** Given records follows **

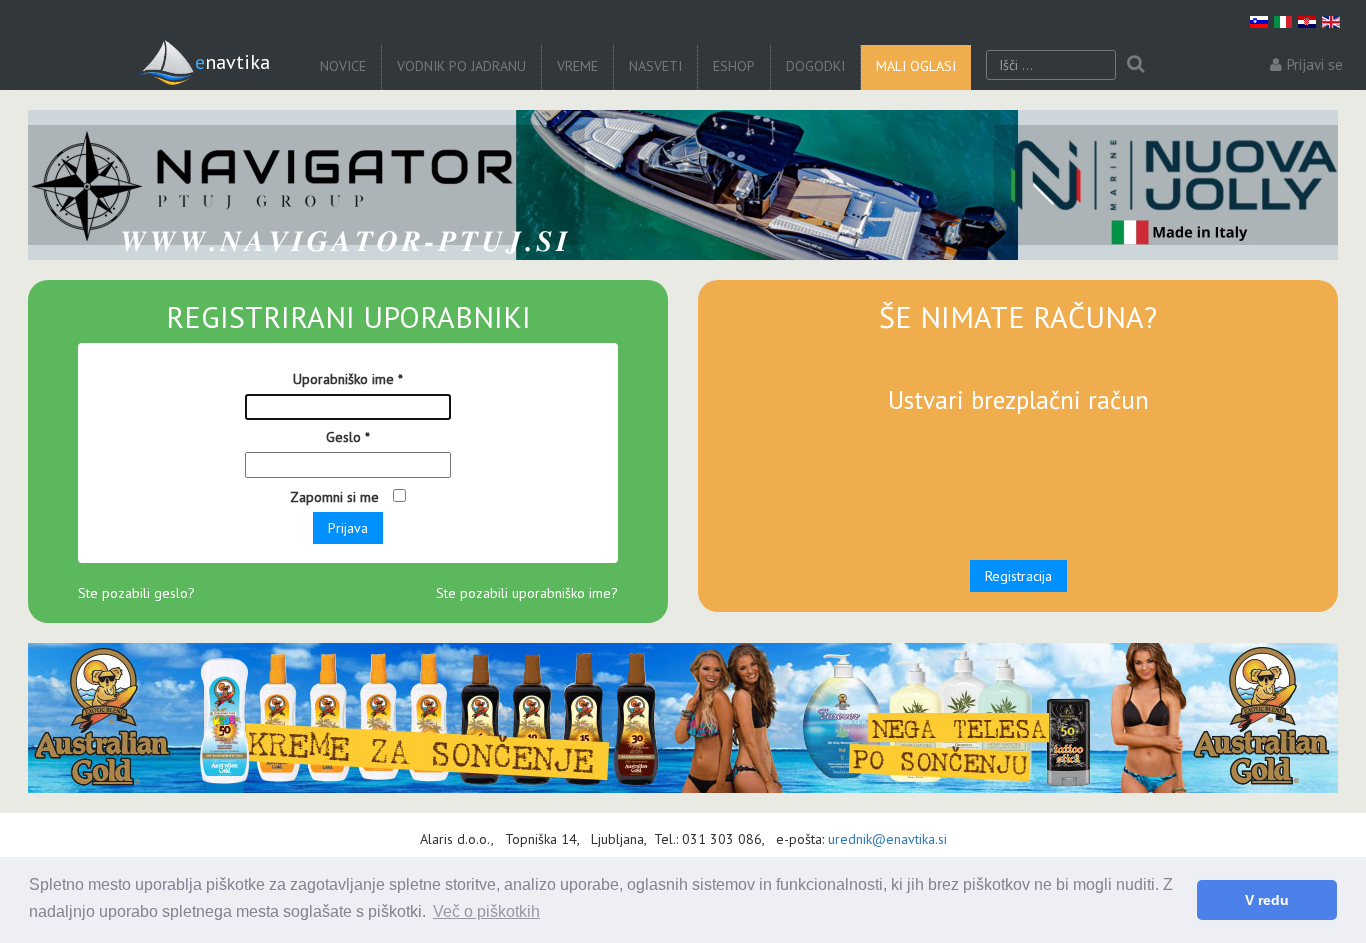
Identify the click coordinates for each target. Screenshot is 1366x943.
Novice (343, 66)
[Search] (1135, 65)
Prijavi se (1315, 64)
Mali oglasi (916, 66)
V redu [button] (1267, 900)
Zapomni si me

** End of Given records **

What you should do - Quote in full the listing given above; the images are to be left out.

Answer section -
Identify the click coordinates for each target. Screenshot is 1366x943.
Novice (343, 66)
[Search] (1135, 65)
Prijavi se (1315, 64)
Mali oglasi (916, 66)
V redu [button] (1267, 900)
Zapomni si me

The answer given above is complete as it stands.